You are viewing a plain text version of this content. The canonical link for it is here.

Posted to user@pig.apache.org by Rodrigo Ferreira <we...@gmail.com> on 2014/07/15 19:42:30 UTC

Thoughts

Hi everyone,

I'm developing a quite complex system using Pig and I'd like to confirm
some ideas if possible. They are not really questions. They are more like
thoughts.

1) I'm creating my "input" data using Pig itself. It means that the actual
input is a small file with a few rows (few means not Big Data). And for
each of these rows I create lots of data (my real input).

Well, in order to do that, considering that the creation of the real input
is CPU bounded, I decided to create a separated file for each row and LOAD
them separately, this way allowing Pig to fire a different Map process for
each of them and hopefully obtaining some parallelization. Is it OK?

2) I have a UDF that I call in a projection relation. This UDF communicates
with my S3 bucket and the relation that is produced in this projection is
never used. Well, it seems that Pig optimizer simply discards this UDF.
What I did was to make this UDF return a boolean value and I store it on S3
(a lightweight file). This way it gets executed. Any thoughts on this?

Thank you. I'll come back later on with other ideas. I hope this reasoning
may help someone :)

Rodrigo Ferreira

Re: Thoughts

Posted by David McNelis <dm...@gmail.com>.

Regarding your UDF, you're creating a lot of overhead for storing something
outside of the Hadoop ecosystem, imho.

Why not create a dump of your booleans and then have a separate script push
them all to S3 at one time after you're Pig script is complete?  That way
you wouldn't be waiting on puts to S3 to complete your script.

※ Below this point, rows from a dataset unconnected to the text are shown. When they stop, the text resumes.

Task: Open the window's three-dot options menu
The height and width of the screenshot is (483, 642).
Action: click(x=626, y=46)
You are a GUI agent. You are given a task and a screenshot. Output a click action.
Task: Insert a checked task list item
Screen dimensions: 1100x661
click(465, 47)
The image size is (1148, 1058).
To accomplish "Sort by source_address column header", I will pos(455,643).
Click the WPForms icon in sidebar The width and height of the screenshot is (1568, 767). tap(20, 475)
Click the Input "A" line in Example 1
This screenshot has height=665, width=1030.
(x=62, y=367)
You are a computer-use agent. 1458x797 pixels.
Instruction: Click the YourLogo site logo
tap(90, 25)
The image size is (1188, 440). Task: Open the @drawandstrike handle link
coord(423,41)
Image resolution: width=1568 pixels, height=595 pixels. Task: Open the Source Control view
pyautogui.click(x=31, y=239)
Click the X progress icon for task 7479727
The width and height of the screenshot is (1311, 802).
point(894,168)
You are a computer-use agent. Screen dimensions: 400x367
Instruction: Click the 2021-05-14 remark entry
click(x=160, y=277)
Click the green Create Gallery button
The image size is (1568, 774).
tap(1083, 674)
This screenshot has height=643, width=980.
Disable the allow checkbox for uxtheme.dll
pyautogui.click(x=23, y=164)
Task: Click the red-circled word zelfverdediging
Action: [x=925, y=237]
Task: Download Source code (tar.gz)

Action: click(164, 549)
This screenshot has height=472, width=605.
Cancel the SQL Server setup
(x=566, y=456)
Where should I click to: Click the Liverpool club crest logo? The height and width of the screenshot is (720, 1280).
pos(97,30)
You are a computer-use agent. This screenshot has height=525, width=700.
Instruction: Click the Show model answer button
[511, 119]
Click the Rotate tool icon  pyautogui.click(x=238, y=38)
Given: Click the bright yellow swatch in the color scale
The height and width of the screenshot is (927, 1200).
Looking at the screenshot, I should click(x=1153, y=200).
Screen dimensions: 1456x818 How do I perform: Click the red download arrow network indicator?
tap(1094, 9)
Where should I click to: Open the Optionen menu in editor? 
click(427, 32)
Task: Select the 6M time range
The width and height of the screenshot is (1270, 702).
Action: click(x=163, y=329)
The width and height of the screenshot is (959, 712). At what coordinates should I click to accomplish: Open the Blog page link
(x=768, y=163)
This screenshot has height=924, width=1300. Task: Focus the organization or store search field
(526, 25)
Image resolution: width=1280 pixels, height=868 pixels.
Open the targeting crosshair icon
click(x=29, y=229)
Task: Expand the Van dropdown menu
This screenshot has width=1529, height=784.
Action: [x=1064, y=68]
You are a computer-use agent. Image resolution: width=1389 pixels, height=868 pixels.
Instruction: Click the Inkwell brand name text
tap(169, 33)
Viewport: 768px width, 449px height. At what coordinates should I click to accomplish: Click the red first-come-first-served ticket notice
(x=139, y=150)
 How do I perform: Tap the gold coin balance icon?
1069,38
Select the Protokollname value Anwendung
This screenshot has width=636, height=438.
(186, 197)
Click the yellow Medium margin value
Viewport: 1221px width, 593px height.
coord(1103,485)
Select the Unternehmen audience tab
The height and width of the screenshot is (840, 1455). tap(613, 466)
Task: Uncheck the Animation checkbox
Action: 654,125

On Wed, Jul 16, 2014 at 5:20 AM, Rodrigo Ferreira <we...@gmail.com> wrote:

> Hey Jacob, thanks for your reply.
>
> Well, congratulations on your blog. It seems very interesting. I'll take a
> look at your post later.
>
> Regarding the second question. I have something like this:
>
> B = FOREACH A GENERATE MyUDF(args);
>
> This UDF stores something in S3 and the return value is not important (in
> fact it's just a boolean value). So I don't use relation B after this
> point.
>
> Well, it seems that because of that, Pig's optimizer skips/discards this
> statement. So, in order to make it work I had to insert another statement
> just doing something silly like:
>
> STORE B INTO 's3n://mybucket/dump';
>
> And now it works. I think it's reasonable because everything is in AWS
> servers and the file is really small (just a boolean value). Is there
> another way to do that?
>
> Rodrigo.
>
>
> 2014-07-15 19:49 GMT+02:00 Jacob Perkins <ja...@gmail.com>:
>
> >
> > On Jul 15, 2014, at 10:42 AM, Rodrigo Ferreira <we...@gmail.com> wrote:
> >
> > > 1) I'm creating my "input" data using Pig itself. It means that the
> > actual
> > > input is a small file with a few rows (few means not Big Data). And for
> > > each of these rows I create lots of data (my real input).
> > >
> > > Well, in order to do that, considering that the creation of the real
> > input
> > > is CPU bounded, I decided to create a separated file for each row and
> > LOAD
> > > them separately, this way allowing Pig to fire a different Map process
> > for
> > > each of them and hopefully obtaining some parallelization. Is it OK?
> > Seems totally reasonable to me, albeit laborious. Be sure to set
> > pig.splitCombination to false. Alternatively, you could try the approach
> > here and write your own simple inputFormat:
> >
> http://thedatachef.blogspot.com/2013/08/using-hadoop-to-explore-chaos.html
> > Similar ideas in that the "input" is actually just a very small file and
> > numerous simulations are run in parallel using pig.
> >
> > >
> > > 2) I have a UDF that I call in a projection relation. This UDF
> > communicates
> > > with my S3 bucket and the relation that is produced in this projection
> is
> > > never used. Well, it seems that Pig optimizer simply discards this UDF.
> > > What I did was to make this UDF return a boolean value and I store it
> on
> > S3
> > > (a lightweight file). This way it gets executed. Any thoughts on this?
> > Can you explain further? It's not clear what you're trying to do/what
> > isn't working.
> >
> > --jacob
> > @thedatachef
> >
> >
>

Re: Thoughts

Posted by Paul Houle <on...@gmail.com>.

This is just the way Pig is.

Pig takes a network of relations you define and it only computes what
it needs to compute to make the observable results in order to produce
the outputs that you want to generate.

Pig is all about creating the desired outputs so it reserves the right
to create a query plan which is entirely different from the network of
relations you defined.  If you create a job with multiple output it is
smart enough,  however,  to share intermediate steps between the
outputs.

For instance,  if you never use relation B,  it won't compute relation
B.  If relation Z depends on B,  it will compute B on demand (or do
something equivalent) in the process of computing Z.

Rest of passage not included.